Stillness is broken by the pulling on of clothes. Bra forgotten on the bedroom chair, I risk sneaking back up to find the dog startled by my upright presence. Confused, she jumps at bare legs in her excitement – early breakfast? A sneaky walk?
Scratches blossom on my skin and I shush her down the stairs. Her joy at seeing me, as if we didn’t spend much of the night listening to each other snore, is in equal parts endearing and annoying. I’d hoped to steal away unnoticed, greeting my gift with only myself to please.
She waits expectantly at the kitchen door. I finish dressing under her critical gaze, avoiding the glare of what she must see. The sag and swing of a body that has repeated this yearly ritual 30 times gone.
Trainers shuffled into, lead in hand, we slip the latch on the back gate and head, free, for the hills.
Some years this day has been meticulously planned. Travelling to favourite spots or camping out the night before. One year a party of strangers appeared around my tent and I, less than graceful, hollered that they could all shut up and bugger off. Other years I’ve been alone, well except for the dog.

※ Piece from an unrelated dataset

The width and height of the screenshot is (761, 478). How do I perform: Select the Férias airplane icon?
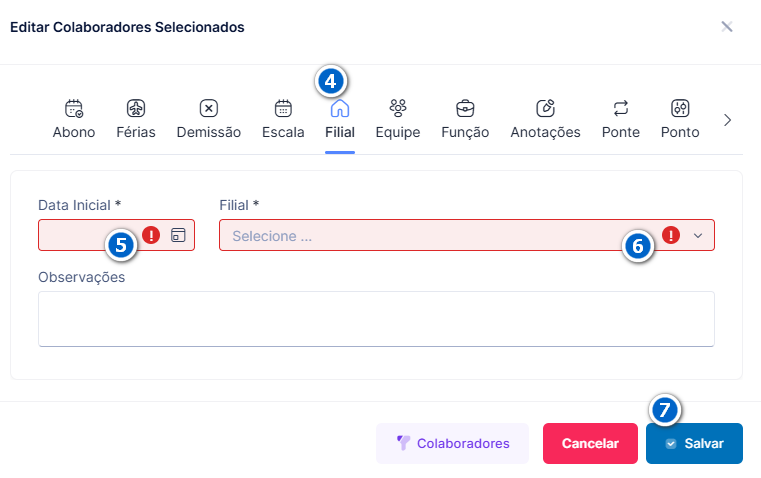pos(136,108)
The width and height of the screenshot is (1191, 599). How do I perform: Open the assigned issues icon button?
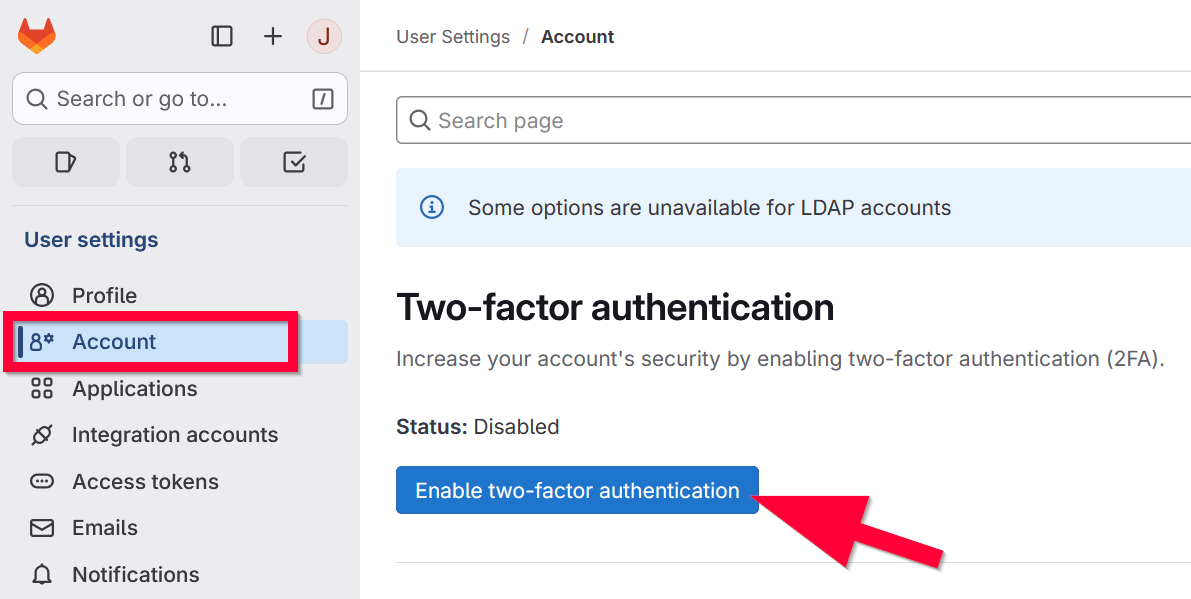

Even when I’ve known the clouds would be low, the ritual of it all pulled me from my dreams and demanded at least a cup of tea on the doorstep of a damp drenched garden.
Some years the sheer beauty of the landscape blinded me. The light, so memorable, sat behind my eyes, imprinted like a photo. The smokiness of the hills, the iridescence of the golden dawn light as birds rose, ignoring my intrusion into their early morning world.
This year, still struggling to regain the essence of myself, I steal up the hill behind my house skirted by factories on one side, the school and houses laid out on another. This is more my kind of magic anyway. The ordinary, the banal, the places where people do all their living and dreaming and dying.
I sit here, amongst sleeping daisies, eyes turned towards the east, the crows caw a rough serenade and I offer up my prayers, accept my blessings. Giving thanks for the sunrise and its presence in my day, a man on a bike squeaks by.
Fires will be lit and late-night whispers will pass into flames. Today we honour all that is light, all that is lush and plenty and growing. Too soon, we will welcome the soft embrace of gently lengthening shadows into our life.
All is in balance, our hearts beats following the spiral dance.